Task brief: Start at the line below containing "This screenshot has height=848, width=1596." and stop at the line containing "Click the chart title Zap to Zero". Repeat every line of that stretch exactly, and nothing outside it.

Records shown:
┄┄┄┄┄┄┄┄┄┄┄┄┄┄┄┄┄┄┄┄
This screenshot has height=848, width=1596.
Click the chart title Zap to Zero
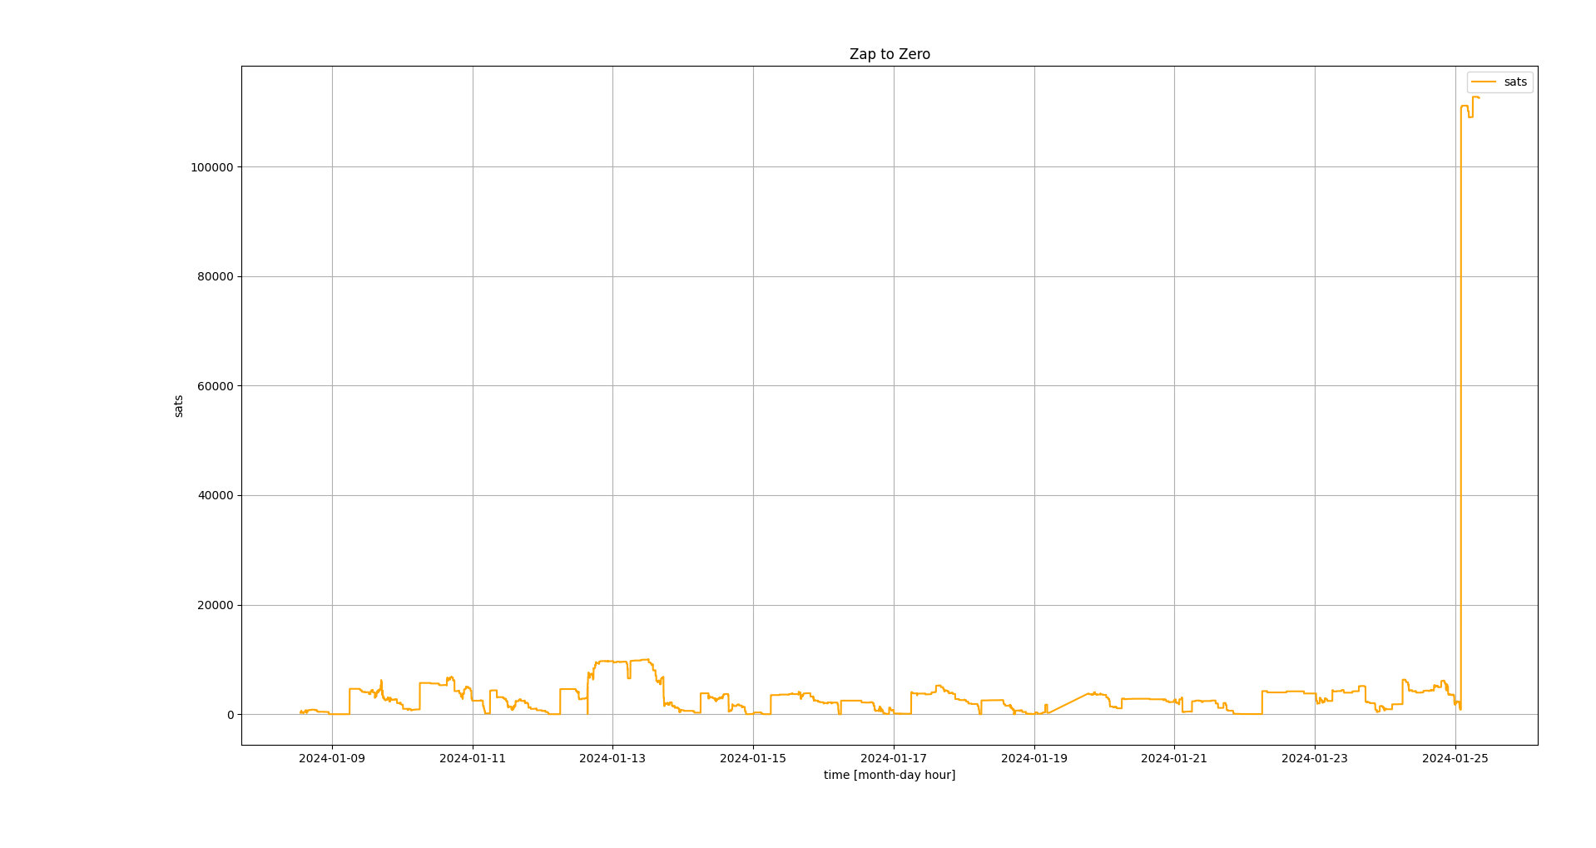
┄┄┄┄┄┄┄┄┄┄┄┄┄┄┄┄┄┄┄┄
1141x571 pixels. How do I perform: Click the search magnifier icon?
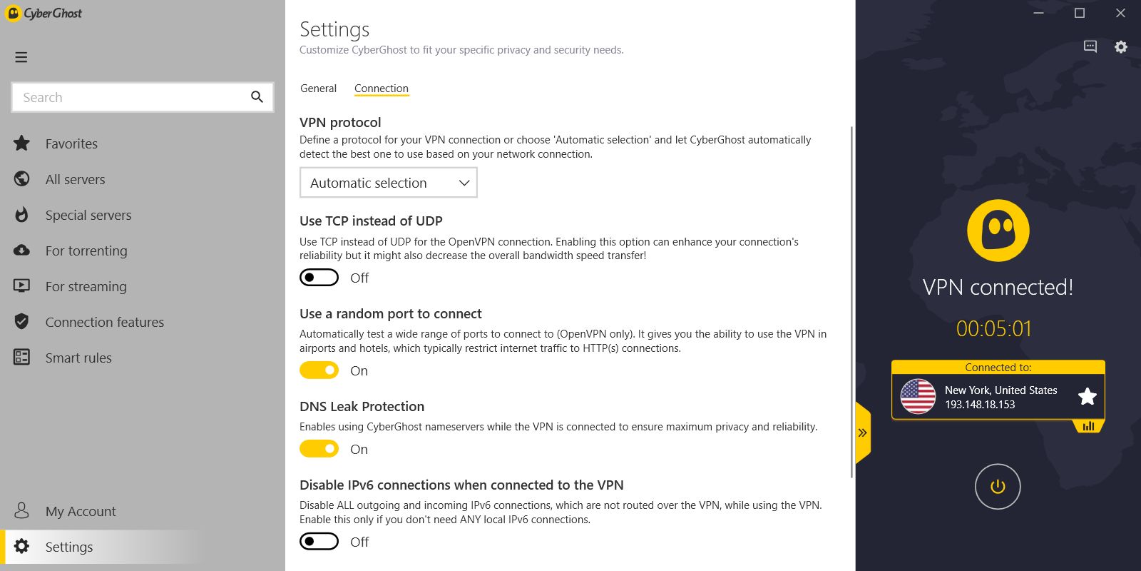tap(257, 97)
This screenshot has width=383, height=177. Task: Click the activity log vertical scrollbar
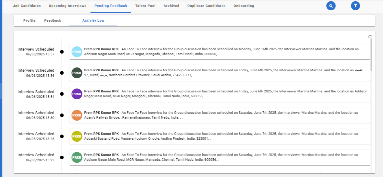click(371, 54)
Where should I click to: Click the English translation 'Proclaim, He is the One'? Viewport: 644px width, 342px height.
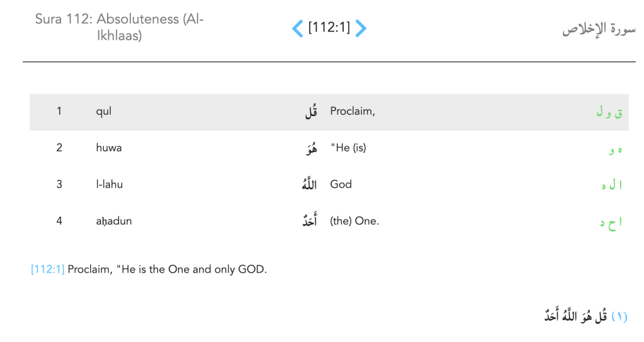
┄┄┄┄┄┄┄┄┄┄┄┄┄┄┄┄┄┄┄┄
Response box:
This screenshot has height=848, width=1596.
Click the chart title Zap to Zero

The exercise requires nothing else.